====== Given passage ======

You and Your Users are responsible for the protection and maintaining backups of Your Data directly or indirectly processed using the Services and Software and SSG LLC is not responsible for any loss due to exportation, the failure to store, or the corruption of Your Data. You agree that SSG LLC and its Affiliates will process configuration, performance, usage, and consumption data about You and Your User’s use of the Services and Software to assist with the necessary operation and function of the Services and Software and to improve and keep up to date SSG LLC products and services and Your and Your Users’ experience with SSG LLC and its Affiliates pursuant to the SSG LLC Privacy Notice. You represent and warrant that You and Your Users, regarding the processing of Personal Data hereunder, you shall be deemed the data controller (and SSG LLC, the data processor) and shall determine the purpose and manner in which such Personal Data is, or will be processed.

  • Protection of Your Data. Each party shall comply with its respective obligations under applicable data protection laws.  Each party shall maintain appropriate administrative, physical, technical, and organizational measures that ensure an appropriate level of security for the protection of Confidential Information and Personal Data. SSG LLC and its Affiliates will process Personal Data following the Data Processing Addendum.  You are responsible for ensuring that the security of the Services is appropriate for Your intended use and the storage, hosting, or processing of Personal Data.
  • CONFIDENTIAL INFORMATION.

As used in this Agreement, Confidential Information means any nonpublic information or materials disclosed by either party to the other party, either directly or indirectly, in writing, orally, or by inspection of tangible objects that the disclosing party identifies as confidential or proprietary. For clarity, Confidential Information includes Personal Data, and SSG LLC Confidential Information includes the Services, Software, and any information or materials relating to the Services, Software (including pricing), or otherwise. Confidential Information may also include confidential or proprietary information disclosed to a disclosing party by a third party.

====== Listed entries ======

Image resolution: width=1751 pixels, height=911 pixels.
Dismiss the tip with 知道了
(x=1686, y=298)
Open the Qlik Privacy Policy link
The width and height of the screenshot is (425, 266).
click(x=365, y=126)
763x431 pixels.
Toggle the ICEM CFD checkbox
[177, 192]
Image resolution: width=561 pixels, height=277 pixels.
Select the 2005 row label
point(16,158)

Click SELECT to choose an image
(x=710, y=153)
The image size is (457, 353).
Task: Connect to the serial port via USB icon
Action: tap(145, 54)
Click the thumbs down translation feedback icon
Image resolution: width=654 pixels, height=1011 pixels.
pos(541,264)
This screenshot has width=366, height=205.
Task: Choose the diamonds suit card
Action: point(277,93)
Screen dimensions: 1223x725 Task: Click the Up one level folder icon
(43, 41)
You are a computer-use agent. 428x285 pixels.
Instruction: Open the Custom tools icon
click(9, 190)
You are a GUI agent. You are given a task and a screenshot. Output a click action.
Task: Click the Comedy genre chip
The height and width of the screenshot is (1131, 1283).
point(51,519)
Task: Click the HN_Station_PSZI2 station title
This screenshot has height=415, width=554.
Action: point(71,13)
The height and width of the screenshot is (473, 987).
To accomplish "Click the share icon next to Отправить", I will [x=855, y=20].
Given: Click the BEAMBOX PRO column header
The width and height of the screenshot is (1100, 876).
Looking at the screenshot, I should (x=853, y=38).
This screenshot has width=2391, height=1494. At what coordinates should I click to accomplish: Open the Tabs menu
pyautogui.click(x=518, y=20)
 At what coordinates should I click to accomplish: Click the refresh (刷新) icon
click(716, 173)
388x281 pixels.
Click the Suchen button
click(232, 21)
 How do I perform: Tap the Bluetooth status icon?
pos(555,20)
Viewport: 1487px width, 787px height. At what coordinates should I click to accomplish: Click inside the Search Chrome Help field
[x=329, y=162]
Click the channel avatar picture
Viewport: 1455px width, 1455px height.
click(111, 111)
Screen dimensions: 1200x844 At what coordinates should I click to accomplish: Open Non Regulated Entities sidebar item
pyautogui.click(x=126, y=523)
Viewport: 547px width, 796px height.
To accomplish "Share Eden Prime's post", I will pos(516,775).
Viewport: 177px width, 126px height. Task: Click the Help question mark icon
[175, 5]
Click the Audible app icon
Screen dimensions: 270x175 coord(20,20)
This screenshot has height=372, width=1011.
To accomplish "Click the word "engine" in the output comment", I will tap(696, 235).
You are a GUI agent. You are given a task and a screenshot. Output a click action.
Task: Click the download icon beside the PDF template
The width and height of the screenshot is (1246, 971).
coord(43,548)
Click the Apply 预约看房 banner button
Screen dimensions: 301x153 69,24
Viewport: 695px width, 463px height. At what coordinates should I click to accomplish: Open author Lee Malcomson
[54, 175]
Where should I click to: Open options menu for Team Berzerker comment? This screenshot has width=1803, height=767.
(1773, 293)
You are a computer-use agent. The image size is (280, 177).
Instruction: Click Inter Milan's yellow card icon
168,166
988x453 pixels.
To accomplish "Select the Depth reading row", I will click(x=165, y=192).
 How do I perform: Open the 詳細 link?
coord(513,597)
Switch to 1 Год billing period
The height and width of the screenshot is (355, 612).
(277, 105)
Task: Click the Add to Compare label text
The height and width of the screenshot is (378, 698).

======

Tasks
a: In the agreement excerpt, which document governs how SSG LLC and its Affiliates will process Personal Data?
b: Quote the agreement excerpt from "As used in this" up to and including "a third party.".
c: Write what comes next in the agreement excerpt, picking up after its last sentence.
The material above plays no part in this.

Exercise answers
a: The Data Processing Addendum.

b:
As used in this Agreement, Confidential Information means any nonpublic information or materials disclosed by either party to the other party, either directly or indirectly, in writing, orally, or by inspection of tangible objects that the disclosing party identifies as confidential or proprietary. For clarity, Confidential Information includes Personal Data, and SSG LLC Confidential Information includes the Services, Software, and any information or materials relating to the Services, Software (including pricing), or otherwise. Confidential Information may also include confidential or proprietary information disclosed to a disclosing party by a third party.

c:
The receiving party will: (i) hold the disclosing party’s Confidential Information in strict confidence and use reasonable care and caution to protect the same; (ii) restrict disclosure of such Confidential Information to those employees or agents with a need to know such information and who are under a duty of confidentiality respecting the protection of Confidential Information substantially similar to those of this Agreement; and (iii) use Confidential Information only for the purposes for which it was disclosed, unless otherwise set forth herein.

The restrictions will not apply to Confidential Information, excluding Personal Data, to the extent it (i) is (or through no fault of the recipient, has become) generally available to the public; (ii) was lawfully received by the receiving party from a third party without such restrictions; (iii) was known to the receiving party without such restrictions prior to receipt from the disclosing party; or (iv) was independently developed by the receiving party without breach of this Agreement or access to or use of the Confidential Information.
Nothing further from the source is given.